Début 2023, le groupe de travail Évaluation de l’Amcsti a lancé une enquête au sein du réseau, visant à étudier les pratiques d’évaluation dans le domaine de la Culture Scientifique, Technique et Industrielle (CSTI).
Cette enquête, conduite à travers un questionnaire auto administré en ligne (plateforme LimeSurvey), se distingue par son double objectif : dresser un tableau, le plus exhaustif possible, des représentations, des pratiques et des compétences existantes en matière d’évaluation au sein de la CSTI ; identifier les besoins de cette communauté en lien avec l’évaluation.
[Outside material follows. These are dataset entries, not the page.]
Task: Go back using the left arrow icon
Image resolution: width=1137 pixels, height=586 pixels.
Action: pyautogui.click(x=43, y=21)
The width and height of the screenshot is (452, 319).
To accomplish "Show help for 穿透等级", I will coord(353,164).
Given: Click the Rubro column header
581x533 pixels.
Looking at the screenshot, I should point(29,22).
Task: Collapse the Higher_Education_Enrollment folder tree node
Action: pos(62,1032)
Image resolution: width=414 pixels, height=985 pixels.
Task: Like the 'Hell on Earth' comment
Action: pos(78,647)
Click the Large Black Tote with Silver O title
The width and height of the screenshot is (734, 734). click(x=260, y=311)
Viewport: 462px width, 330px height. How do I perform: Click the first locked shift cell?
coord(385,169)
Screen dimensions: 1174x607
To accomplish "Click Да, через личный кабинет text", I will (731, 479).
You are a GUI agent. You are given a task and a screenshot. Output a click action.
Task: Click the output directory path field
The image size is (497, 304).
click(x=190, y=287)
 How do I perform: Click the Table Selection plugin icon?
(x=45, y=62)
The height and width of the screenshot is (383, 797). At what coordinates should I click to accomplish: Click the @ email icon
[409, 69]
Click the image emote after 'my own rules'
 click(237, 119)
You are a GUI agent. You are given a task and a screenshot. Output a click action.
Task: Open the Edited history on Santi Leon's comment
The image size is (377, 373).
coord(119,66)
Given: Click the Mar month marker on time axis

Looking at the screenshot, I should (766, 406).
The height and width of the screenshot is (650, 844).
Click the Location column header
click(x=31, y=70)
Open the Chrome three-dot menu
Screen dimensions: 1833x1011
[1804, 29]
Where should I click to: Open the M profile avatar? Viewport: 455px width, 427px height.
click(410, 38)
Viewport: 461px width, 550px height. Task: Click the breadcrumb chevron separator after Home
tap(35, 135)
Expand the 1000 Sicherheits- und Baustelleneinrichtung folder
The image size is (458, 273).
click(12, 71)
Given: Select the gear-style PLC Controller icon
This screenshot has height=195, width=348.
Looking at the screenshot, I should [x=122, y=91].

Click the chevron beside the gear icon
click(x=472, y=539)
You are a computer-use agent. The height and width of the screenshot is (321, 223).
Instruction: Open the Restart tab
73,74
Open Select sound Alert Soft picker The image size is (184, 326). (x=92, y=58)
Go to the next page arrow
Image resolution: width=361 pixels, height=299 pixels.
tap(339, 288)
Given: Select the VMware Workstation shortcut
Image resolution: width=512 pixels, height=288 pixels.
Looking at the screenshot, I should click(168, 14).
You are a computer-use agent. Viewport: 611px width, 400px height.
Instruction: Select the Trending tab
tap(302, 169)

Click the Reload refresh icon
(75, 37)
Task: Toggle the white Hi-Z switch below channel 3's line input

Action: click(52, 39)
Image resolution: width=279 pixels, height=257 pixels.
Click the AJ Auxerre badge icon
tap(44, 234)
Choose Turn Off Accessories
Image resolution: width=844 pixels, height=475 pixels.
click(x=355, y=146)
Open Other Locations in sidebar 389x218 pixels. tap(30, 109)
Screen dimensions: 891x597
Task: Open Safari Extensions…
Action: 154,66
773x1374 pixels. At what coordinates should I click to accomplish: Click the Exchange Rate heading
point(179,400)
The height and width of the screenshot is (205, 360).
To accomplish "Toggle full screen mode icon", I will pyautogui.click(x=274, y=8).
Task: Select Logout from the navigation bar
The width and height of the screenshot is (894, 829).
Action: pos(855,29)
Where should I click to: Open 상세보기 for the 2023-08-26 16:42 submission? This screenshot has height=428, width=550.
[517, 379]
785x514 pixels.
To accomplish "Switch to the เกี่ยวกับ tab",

Cette initiative vise ainsi à offrir une base de connaissances pour le développement et l’amélioration des pratiques d’évaluation, permettant une évolution plus efficiente et mieux adaptée aux besoins spécifiques des membres du réseau, voire des acteur·rices de la CSTI.
Le questionnaire
L’étude menée comporte un total de 33 questions, réparties en 4 sections distinctes. La première section se concentre sur les représentations et les pratiques, explorant les perceptions et les comportements dans les structures de CSTI. La deuxième vise à identifier des variables en vue de filtrer les données. La troisième est dédiée à la caractérisation des répondant·es, fournissant ainsi des informations contextuelles essentielles pour interpréter les résultats de manière approfondie. Enfin, la dernière, bien que facultative, offre la possibilité d’approfondir certains aspects de l’étude, avec une exploration plus détaillée des thèmes abordés.
L’échantillon
L’enquête ciblait les structures membres de l’Amcsti et invitait une personne par structure à répondre au questionnaire (il était précisé, si nécessaire, de rediriger l’enquête vers la personne ayant la meilleure visibilité des pratiques d’évaluation dans la structure). Parmi les 113 réponses recueillies, 72 structures ont complété les trois sections obligatoires de l’enquête, parmi lesquelles 25 ont également rempli la section facultative.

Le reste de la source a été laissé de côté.